Egypt's annual urban inflation rate surged past 12 percent in April, pulled higher by spiking food prices, the government's statistical agency said Tuesday. The figures showed that some of the key catalysts that sparked the uprising that ousted former President Hosni Mubarak remain firmly in place.
Annual urban inflation climbed to 12.1 percent in April compared to 11.5 percent in March, the Central Agency for Public Mobilization and Statistics said on its website. Food prices were up 20.7 percent in April across the country, compared to the same month last year, it said.
Surging food prices were among the litany of woes about which Egyptians had complained over the past couple of years, and were widely seen as a key trigger for the mass uprisings that ousted Mubarak in February after nearly three weeks of protests.
Since then, the country's economy has been hard hit, with key revenue sources like tourism and foreign direct investment hammered, while persistent labor unrest has quashed productivity. Economic growth forecasts for fiscal 2010-2011, ending in June, have been slashed to between 2 and 3 percent from the pre-crisis forecasts of around 6 percent.

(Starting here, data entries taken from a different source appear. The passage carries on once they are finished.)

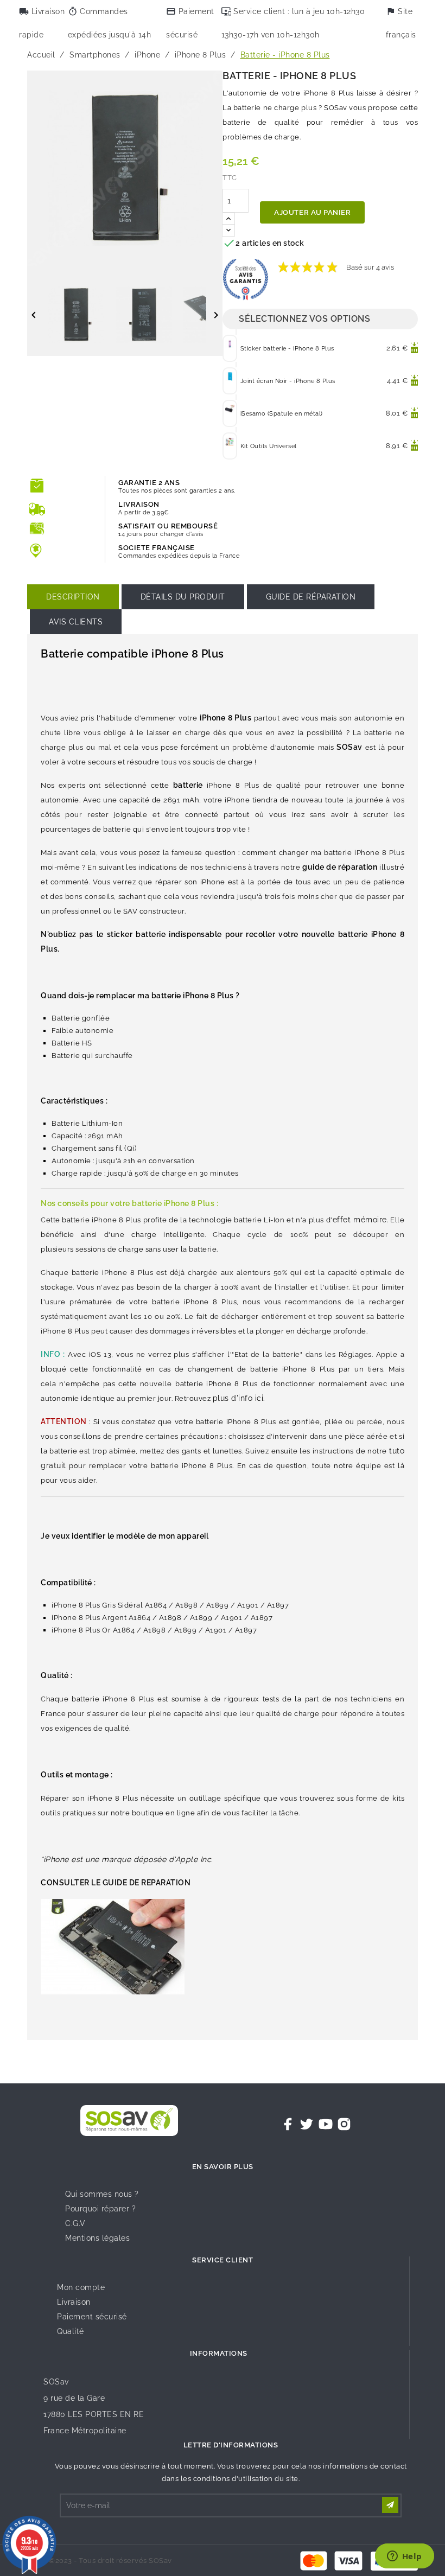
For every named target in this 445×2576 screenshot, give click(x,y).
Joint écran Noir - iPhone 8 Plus (287, 381)
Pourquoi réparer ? (100, 2208)
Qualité (70, 2331)
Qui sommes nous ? (102, 2194)
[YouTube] (325, 2124)
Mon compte (81, 2287)
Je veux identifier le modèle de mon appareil (124, 1536)
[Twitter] (306, 2124)
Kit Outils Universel (268, 446)
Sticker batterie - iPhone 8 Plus (287, 348)
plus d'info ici (238, 1398)
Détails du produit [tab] (183, 596)
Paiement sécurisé (92, 2316)
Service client (222, 2260)
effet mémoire (360, 1219)
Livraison (74, 2302)
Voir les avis (419, 262)
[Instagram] (344, 2124)
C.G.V (75, 2223)
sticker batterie (136, 934)
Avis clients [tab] (76, 621)
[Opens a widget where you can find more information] (404, 2557)
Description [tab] (73, 596)
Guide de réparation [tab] (311, 596)
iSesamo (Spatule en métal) (281, 413)
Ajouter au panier (312, 212)
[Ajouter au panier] (414, 348)
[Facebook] (288, 2124)
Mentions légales (97, 2238)
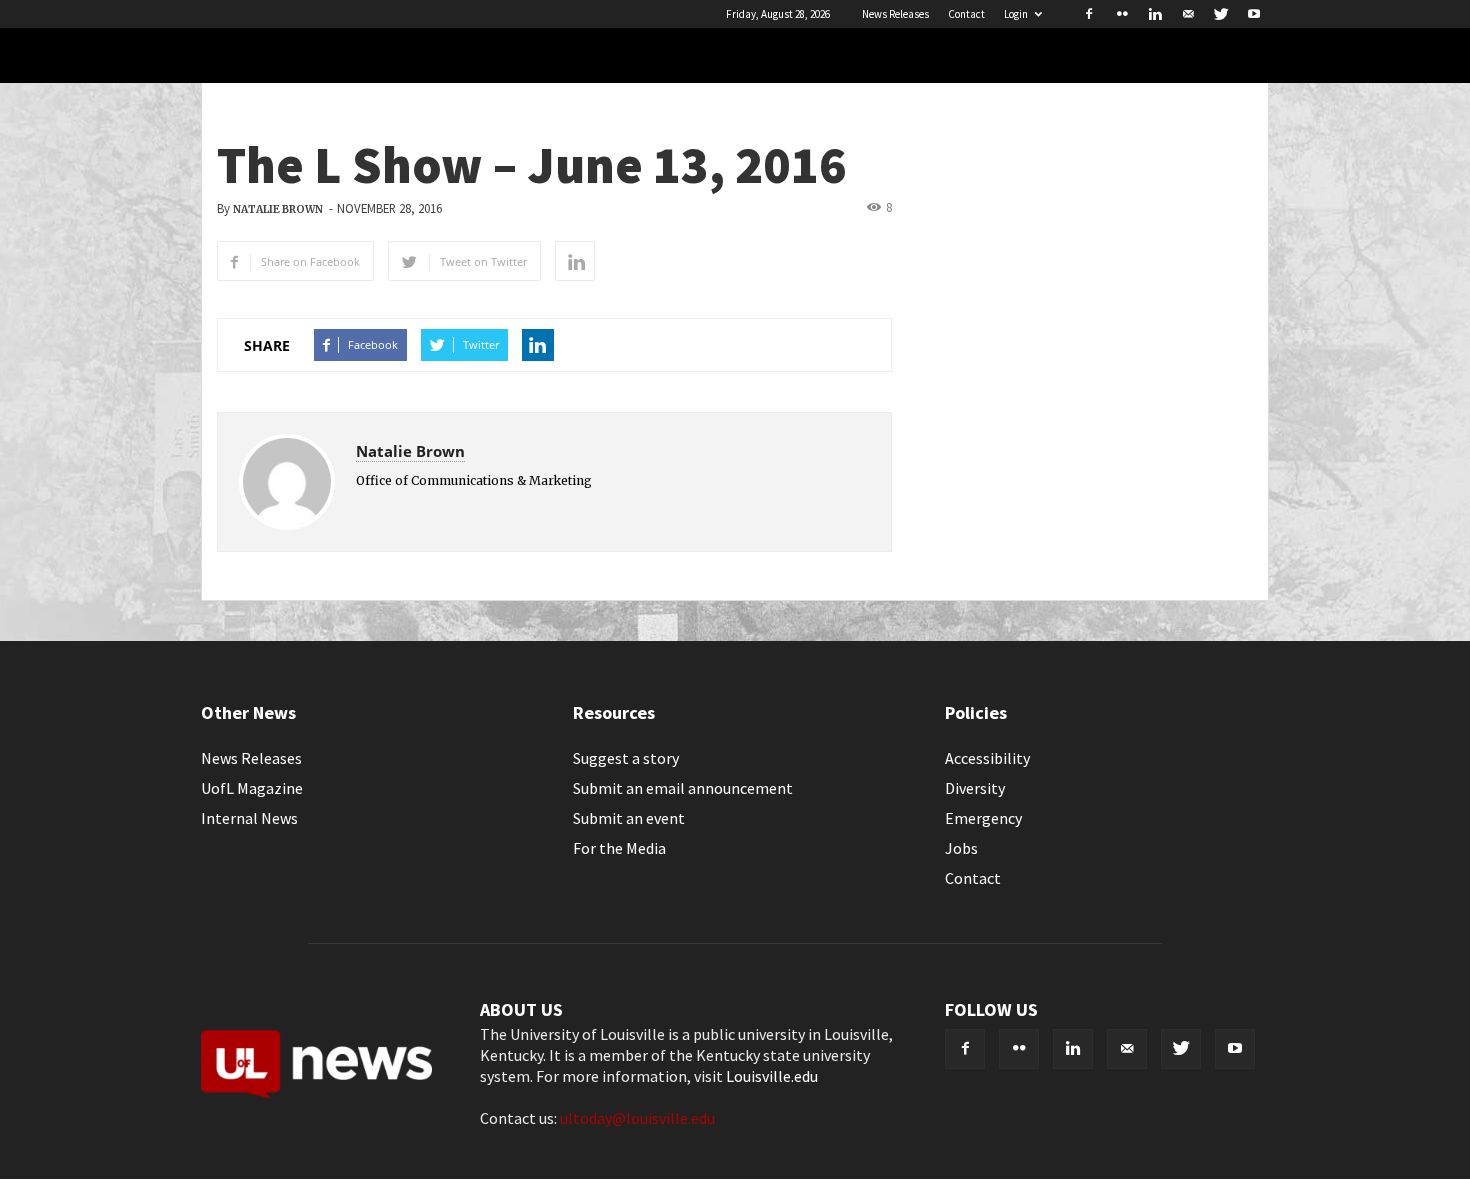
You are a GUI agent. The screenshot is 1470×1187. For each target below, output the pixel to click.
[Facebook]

The increasing inflation rate is "not demand driven, because obviously demand is dropping, and has been, since the second half of the fiscal year ... while prices have continued to climb," said John Sfakianakis, chief economist with the Riyadh, Saudi Arabia-based Banque Saudi-Fransi.
He said the increase in inflation and prices was based on a combination of factors, including declining output that has created supply disruptions, as well as a depreciation in the value of the Egyptian pound that adds to the import bill.

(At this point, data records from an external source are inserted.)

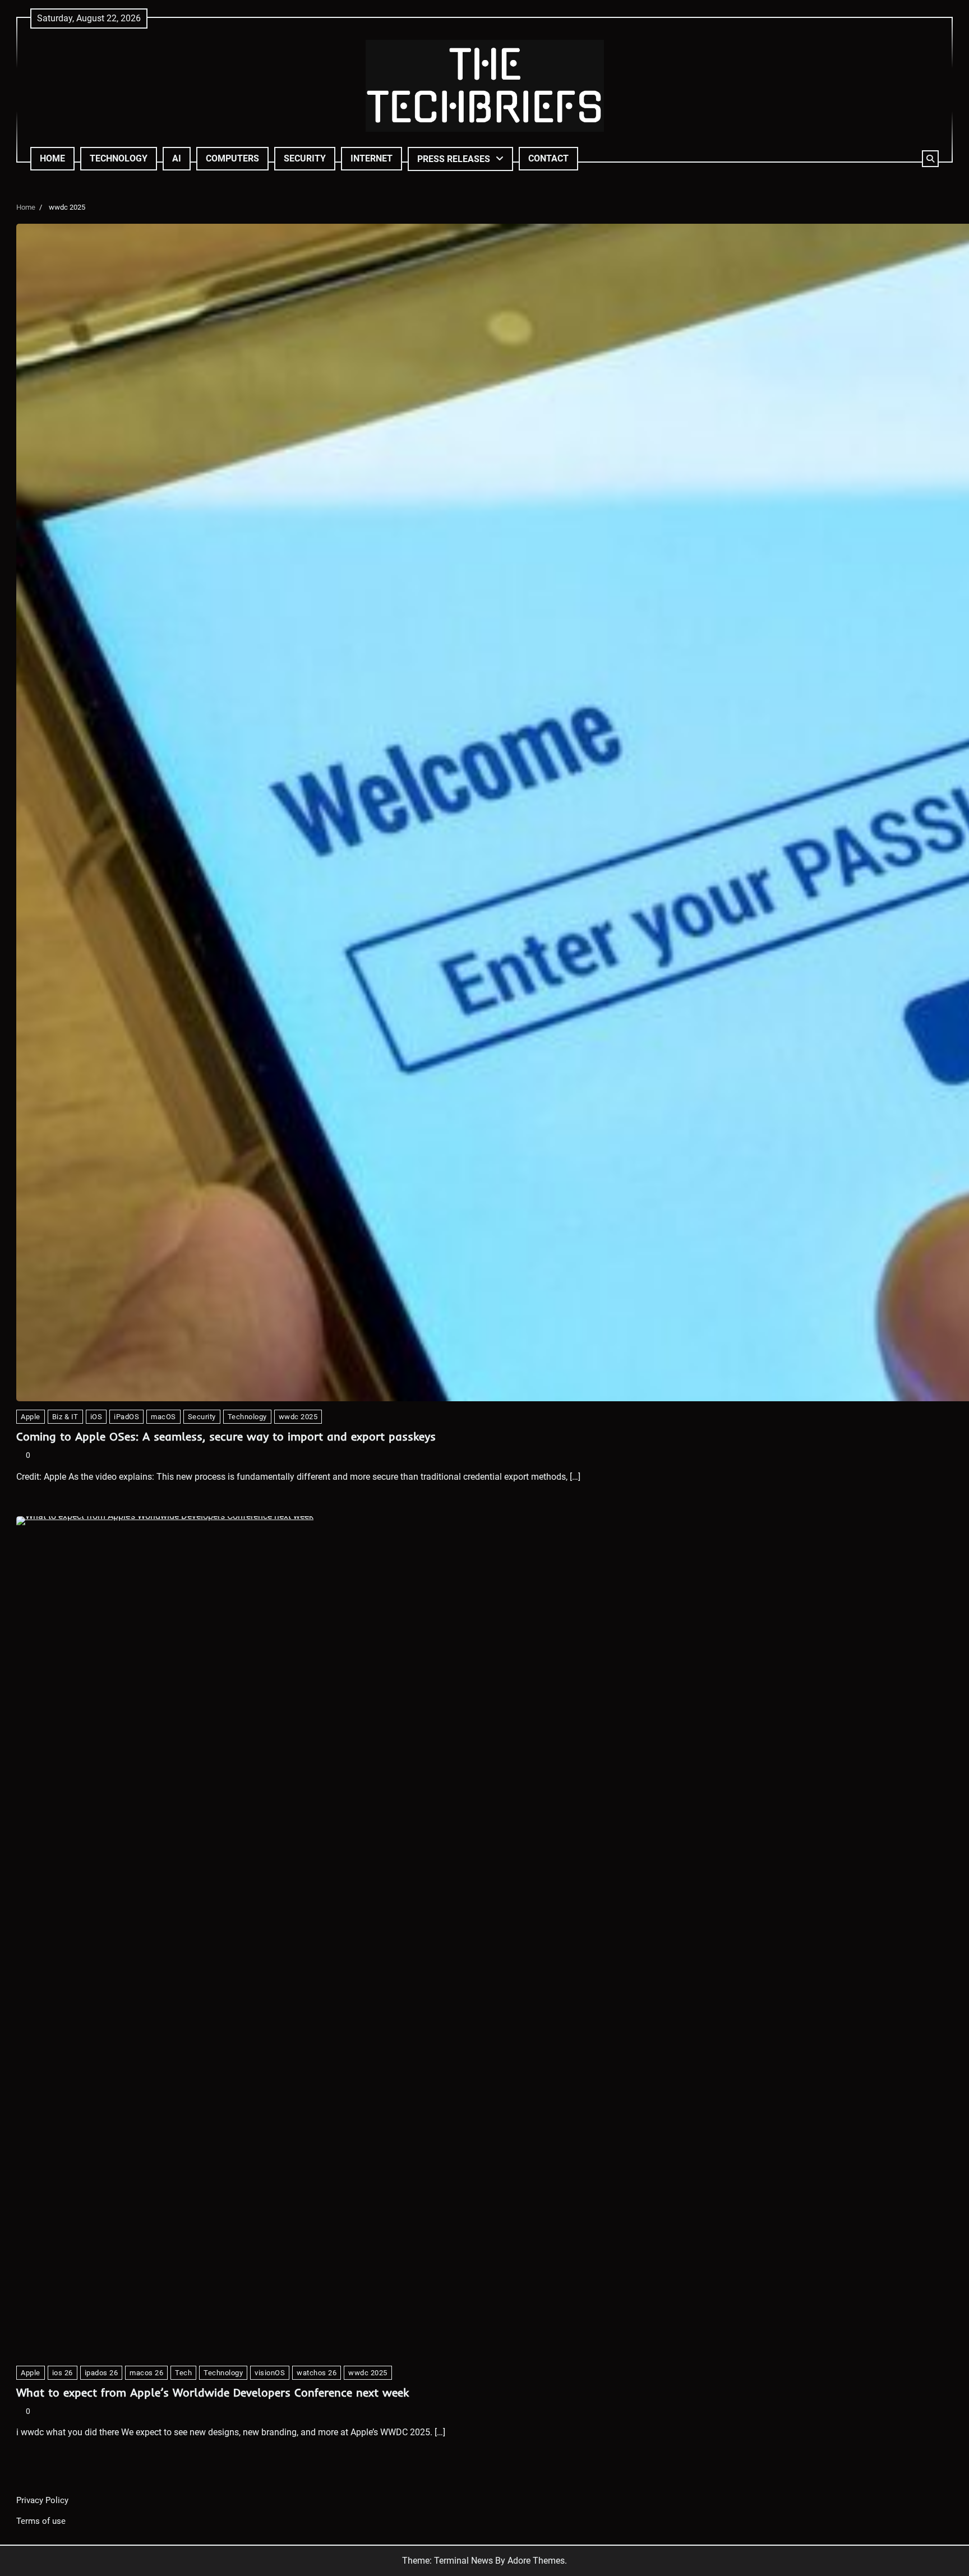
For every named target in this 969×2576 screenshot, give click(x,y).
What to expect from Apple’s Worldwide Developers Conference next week (212, 2392)
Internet (371, 158)
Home (52, 158)
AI (176, 158)
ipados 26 (101, 2373)
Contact (548, 158)
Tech (183, 2373)
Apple (30, 1416)
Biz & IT (65, 1416)
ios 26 (62, 2373)
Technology (118, 158)
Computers (232, 158)
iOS (96, 1416)
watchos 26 (316, 2373)
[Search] (930, 158)
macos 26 (146, 2373)
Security (305, 158)
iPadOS (126, 1416)
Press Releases (453, 159)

The Central Bank on April 28 kept its overnight deposit rate and lending rate unchanged, looking simultaneously to support growth while avoiding stimulating inflation.

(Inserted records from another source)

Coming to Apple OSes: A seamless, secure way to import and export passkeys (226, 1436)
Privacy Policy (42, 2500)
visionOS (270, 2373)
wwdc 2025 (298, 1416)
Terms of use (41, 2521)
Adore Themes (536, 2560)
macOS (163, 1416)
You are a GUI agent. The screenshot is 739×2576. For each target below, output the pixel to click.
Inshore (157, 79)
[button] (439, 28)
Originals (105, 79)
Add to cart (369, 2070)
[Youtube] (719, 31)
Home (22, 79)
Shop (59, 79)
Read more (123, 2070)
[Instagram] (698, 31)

Sfakianakis said that even a rate increase by the Central Bank would be unlikely to bring food prices down. Inflationary pressures could remain strong given that Egypt is dependent on imports for about half of its domestic food consumption, and food prices account for about 44 percent of the inflation basket.
"For the rest of the year, ... the likelihood of a bit more pressure on prices is quite possible," he said.
Mideast investment bank Beltone Financial said in a note that the inflation figures surpassed its forecast of 11.8 percent
Niveen El Shafei, vice chairman of the General Authority for Investment and Free Zones, told The Associated Press on the sidelines of a gas conference Tuesday that increasing inflation and unemployment, along with the widening of the fiscal deficit, are among the most pressing risks for Egypt at present.
El Shafei also said that the government was projecting foreign direct investments of just $3 billion to $4 billion for the fiscal year ending in June, a sharp decline in earlier projections of around $7 billion for the fiscal year.
"We've had to revise our targets," she said, adding that Egypt will likely "have to do the same with 2012."
"It's going to be a challenge," El Shafei said, since a number of the countries in the region grappling with unrest or uprisings are "potential FDI investors."
Egyptian officials have gone to great lengths to allay investor concerns about the country's commitment to honoring contracts amid an outcry in the press and lawsuits challenging land deals that critics said awarded massive plots of land to developers at cut-rate prices.
Anwal United Trading Co., the Saudi firm that bought a 90 percent stake in Egyptian department store Omar Effendi at the height of the country's privatization program in 2006, saw its contract scrapped by a Cairo administrative court last week. The chain, which was founded about 150 years ago, was privatized around 2006, with Anwal paying almost 600 million pounds ($101 million) for its stake.
On Tuesday, Jameel Al Qanbeet, Anwal's board chairman, said the company would appeal the ruling in Egyptian and international courts.
Al Qanbeet was quoted on the website of the Saudi daily, Al Ektisadiyah, as saying that he would first appeal to the Egyptian and Saudi governments to solve the dispute and that whoever wants the department store chain should pay them 1.3 billion Egyptian pounds ($219 million).
Such developments have done little to bolster investor confidence at a time when Egypt faces a host of other challenges, including depreciation pressures on the pound and a sharp drop in the country's net international reserves since January.
Finance Minister Samir Radwan is heading to the Gulf to try to attract investor interest from the oil-rich region in Egypt's infrastructure projects _ ventures seen as key to creating new jobs and opportunities.